Indem der Daesh seine Staatsform nicht innerhalb von räumlichen Grenzen sieht, sondern generell von »Fronten« spricht, sieht die Kampforganisation ihr Imperium nicht als geschlossen auf die arabischen Staaten Vorderasiens beschränkt, sondern als weltweit offen.

Mitte 2006 verlas erstmals ein Vertreter des Informationsministeriums der »ISI« per Internetvideo eine Erklärung zur Gründung des Islamischen Staates. Zur religiösen Begründung wurde auf einen Spruch des Propheten Mohammed im Hadith verwiesen, demnach Muslime ausschließlich von einem Muslim regiert werden müssen. Als wichtigste politische Ziele wurden die Vertreibung aller »Invasoren und Aggressoren« aus dem Irak und nachfolgend die Schaffung von Frieden und Sicherheit sowie die buchstabengetreue Ausführung der Scharia und damit einhergehend die gerechte Verteilung der Ressourcen des Landes an alle Gläubigen genannt.

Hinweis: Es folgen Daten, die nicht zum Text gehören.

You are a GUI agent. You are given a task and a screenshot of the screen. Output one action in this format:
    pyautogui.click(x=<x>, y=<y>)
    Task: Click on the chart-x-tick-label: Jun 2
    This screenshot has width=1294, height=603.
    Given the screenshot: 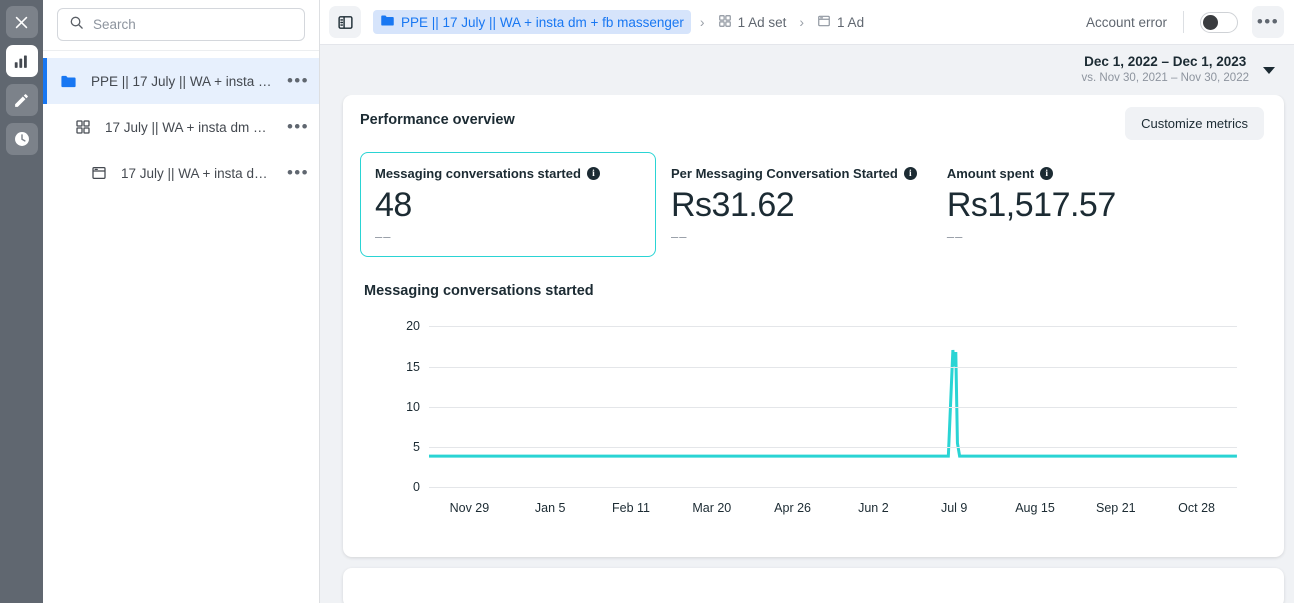 What is the action you would take?
    pyautogui.click(x=874, y=508)
    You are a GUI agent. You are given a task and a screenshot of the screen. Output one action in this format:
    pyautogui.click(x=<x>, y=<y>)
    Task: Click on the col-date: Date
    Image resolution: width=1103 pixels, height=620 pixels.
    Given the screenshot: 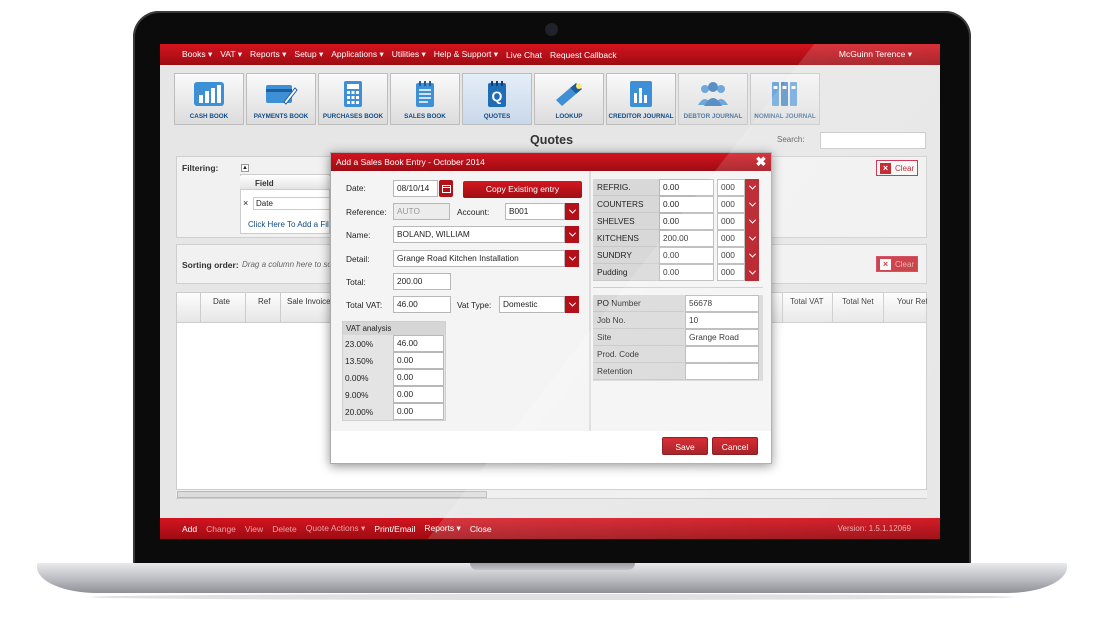 What is the action you would take?
    pyautogui.click(x=222, y=302)
    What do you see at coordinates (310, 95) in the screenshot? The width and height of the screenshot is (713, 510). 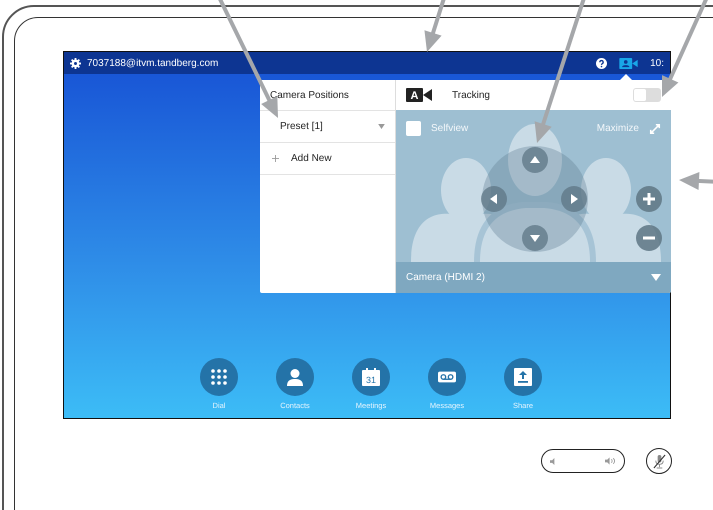 I see `panel-title: Camera Positions` at bounding box center [310, 95].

Anfang 2007 veröffentlichte der Daesh eine neunzigseitige Schrift. Mit diesem Grundsatzdokument »Benachrichtigung der Gläubigen über die Geburt des Islamischen Staates« wird versucht, die Terrorherrschaft religiös und politisch zu rechtfertigen. Unter Berufung auf Koranverse und Stellungnahmen berühmter, mittelalterlich sunnitischer Staatsgelehrter wird versucht, die Rechtmäßigkeit der Staatsgründung im Sinne des sunnitischen Rechtsverständnisses nachzuweisen. Die Bestimmung des Staatsführers soll als »Usurpation durch Unterwerfung mit dem Schwert« erfolgen, was auf das Recht des waffenstärksten Bewerbers auf die Führungsposition im Krisen- oder Streitfall abzielt.

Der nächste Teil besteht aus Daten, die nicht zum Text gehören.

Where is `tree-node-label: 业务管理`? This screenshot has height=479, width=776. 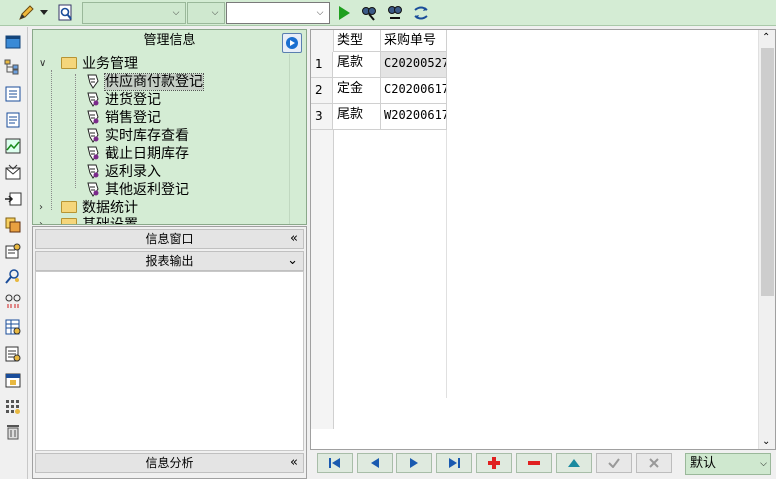
tree-node-label: 业务管理 is located at coordinates (110, 64).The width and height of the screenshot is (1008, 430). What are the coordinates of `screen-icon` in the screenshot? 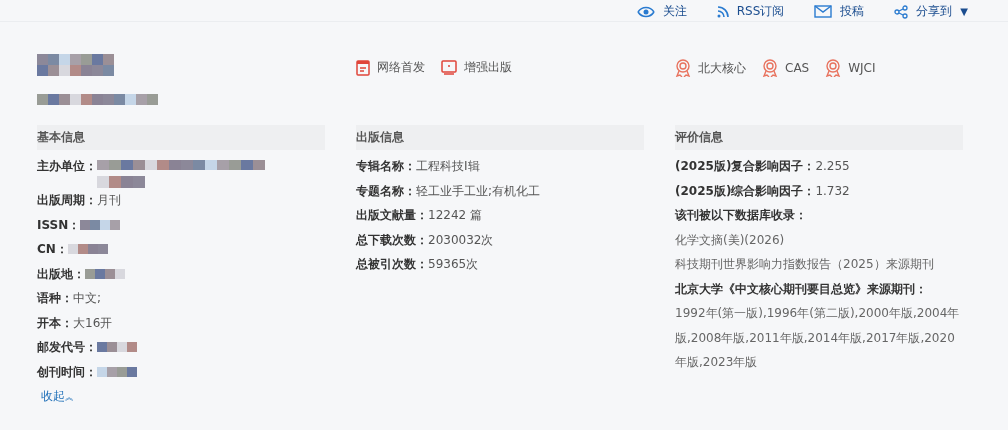 It's located at (449, 68). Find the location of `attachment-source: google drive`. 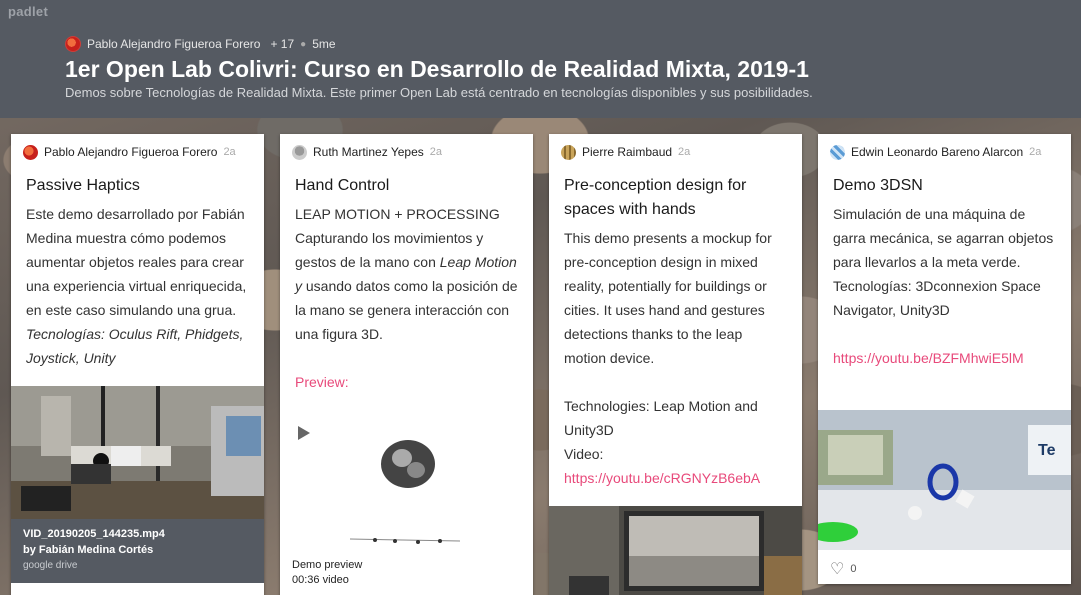

attachment-source: google drive is located at coordinates (50, 566). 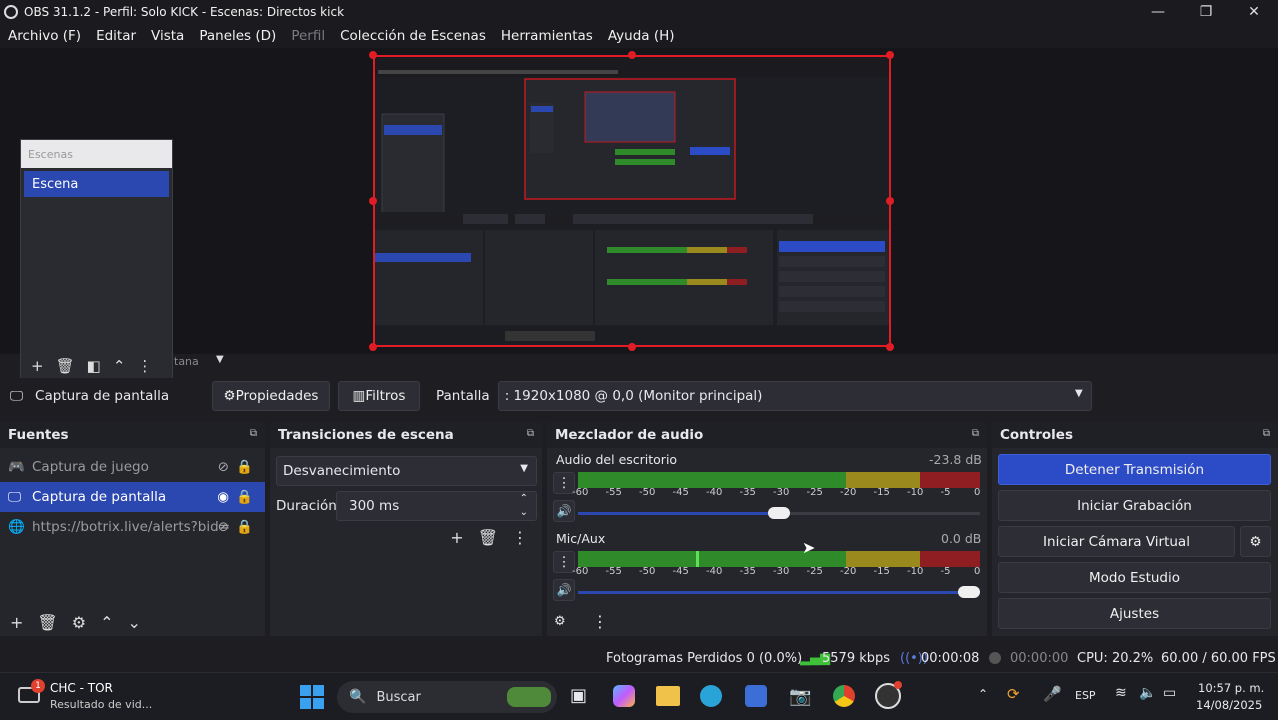 What do you see at coordinates (134, 622) in the screenshot?
I see `move-down-icon: ⌄` at bounding box center [134, 622].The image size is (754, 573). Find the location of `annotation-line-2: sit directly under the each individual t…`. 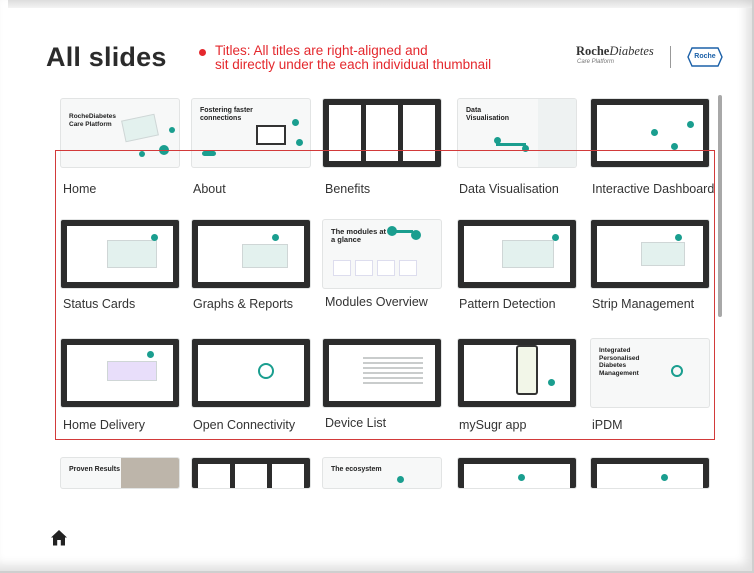

annotation-line-2: sit directly under the each individual t… is located at coordinates (354, 64).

Im Juni 2014 wurde mit Kalif Ibrahim als dem »Befehlshaber der Gläubigen« die Gründung eines Kalifats mit Gültigkeit von Scharia und verschärft ultraorthodoxem Wahhabismus erklärt, um die Rückkehr zum idealisierten Ur-Islam und den Anspruch auf den Nachfolger des Propheten Mohammed als weltweit wirkendes Oberhaupt aller Muslime auszurufen.

Gemäß der Scharia zu leben bedeutet als Glaubensbekenntnis und Lebensgestaltung, dem »gebahnten, deutlichen Weg zur Tränke, zur Wasserquelle« zu folgen. Zum wirklichen (!) Verständnis der Scharia ist allerdings entscheidend, dass es sich hierbei nicht um ein klar definiertes Rechtssystem handelt, sondern vielmehr um ein Regelwerk, das sich ausdrücklich in einem steten Wandel (!) befindet. Diese Offenheit, die darauf abzielt, Vorschriften in kommenden Zeiten immer wieder neu in der Rechtsfindungslehre zu prüfen, beinhaltet die Problematik, auch verworrenen Ideen und Instrumentalisierungen zur Machtausübung die Tür zu öffnen, wie es im Fall des Daesh möglich wurde.

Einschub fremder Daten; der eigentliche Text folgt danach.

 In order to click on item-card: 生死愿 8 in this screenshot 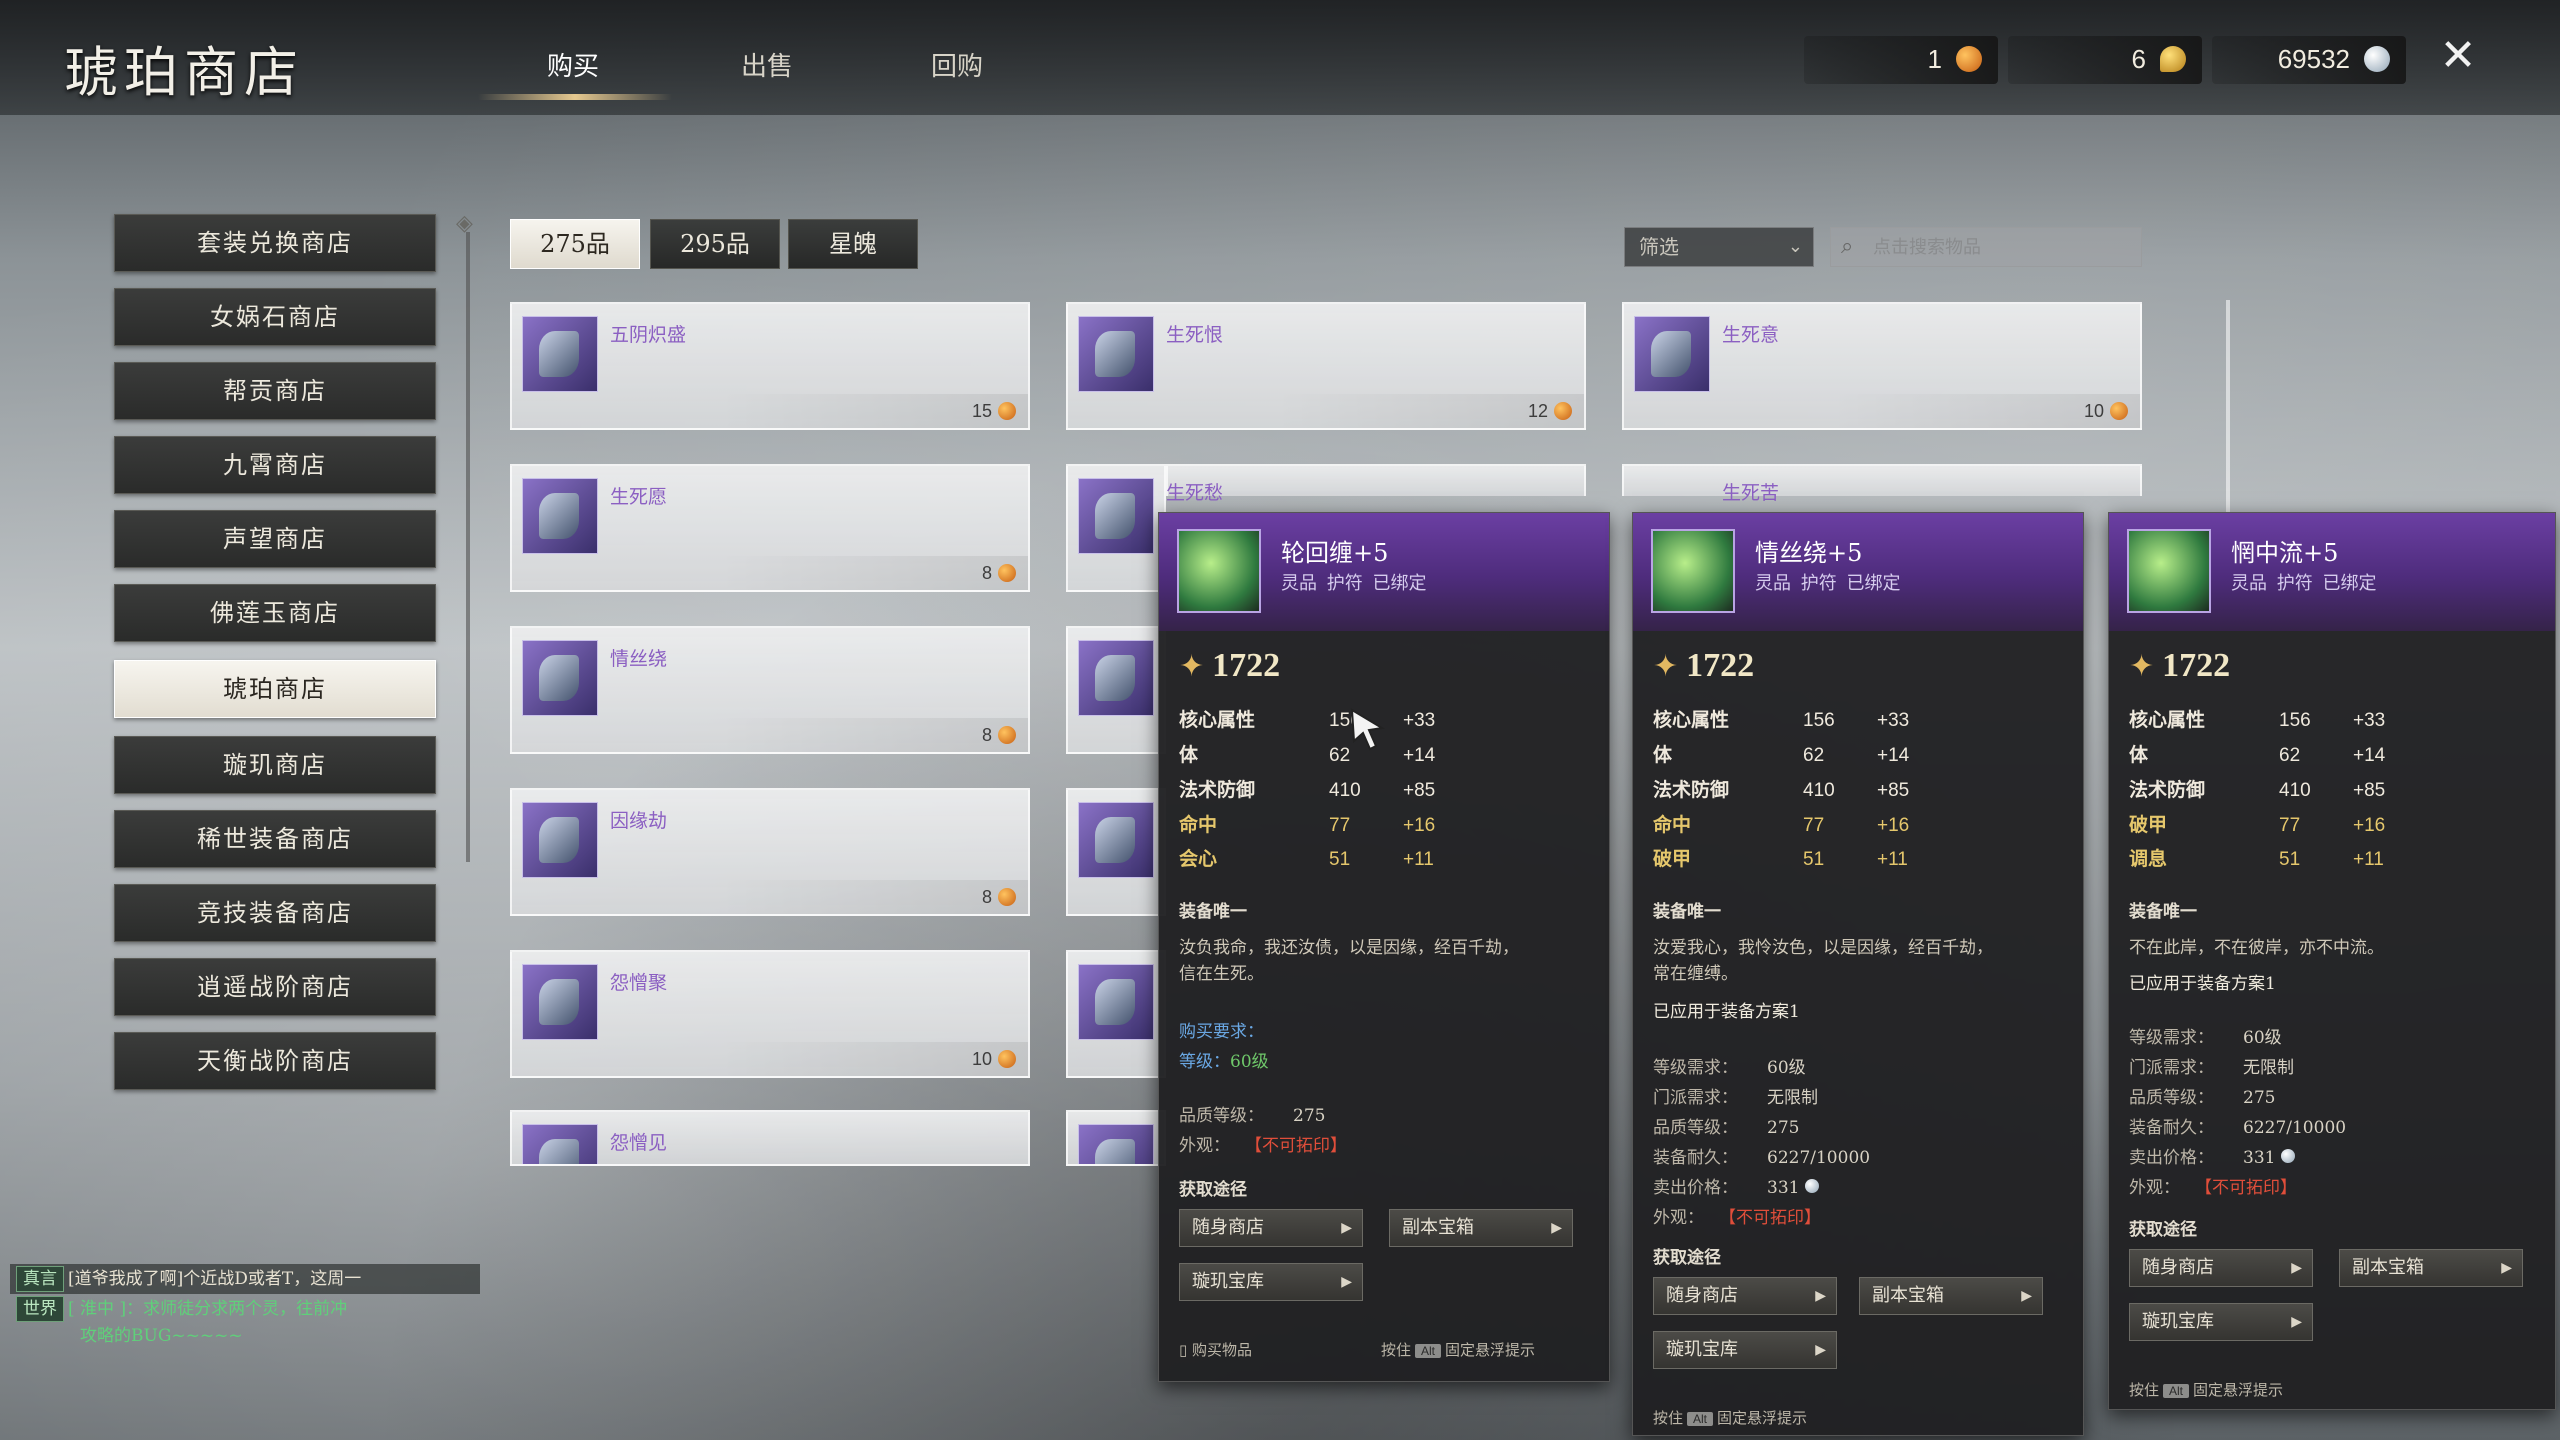, I will do `click(770, 528)`.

Als Grundlage des Islam erfasst die Scharia die Gesamtheit aller religiösen und rechtlichen Normen sowie die Interpretationsvorschriften. Im Detail bedeutet dies neben vielen anderen Regeln das Verbot von Versammlungen, vom Erstellen von Götzenbildern, vom Rasieren des Bartes sowie das Verbot vom Genuss aller Drogen, auch Alkohol und Tabak sowie die züchtig bedeckende Kleidung bei Frauen.

In der extremen Interpretation durch den Daesh jedoch wird die Scharia zum Machtinstrument einer männlichen Religionspolizei, mit dem die völlige Unterwerfung des Individuellen durchgesetzt werden soll.

Dieser radikale Eingriff in die Integrität und Freiheit einer jeden Person gipfelt im Anspruch und im ritualisierten Akt, dem Führer Gefolgschaft zu schwören – bis in den Tod. Dieser Grundsatz verbindet die gewaltorientierte Ideologie des Daesh mit allen totalitären, auf radikale Geschlossenheit ausgerichteten Herrschaftssystemen, wie sie letztlich in Theorie und Praxis selbst der wohlgemeintesten Utopie angelegt sind.

Auch die Kämpfer des Daesh versprechen ihrer Gefolgschaft die Erfüllung der Sehnsüchte, nämlich die Sinngebung auf Erden und die gerechte Verteilung der Reichtümer im vergänglichen Heute sowie das Erlangen des ewigen Paradieses im Übermorgen.

Im Gegenzug jedoch verlangen die Führer das, was alle Führer verlangen, nämlich den uneingeschränkten Gehorsam und damit in aller Konsequenz die vollständige Unterwerfung.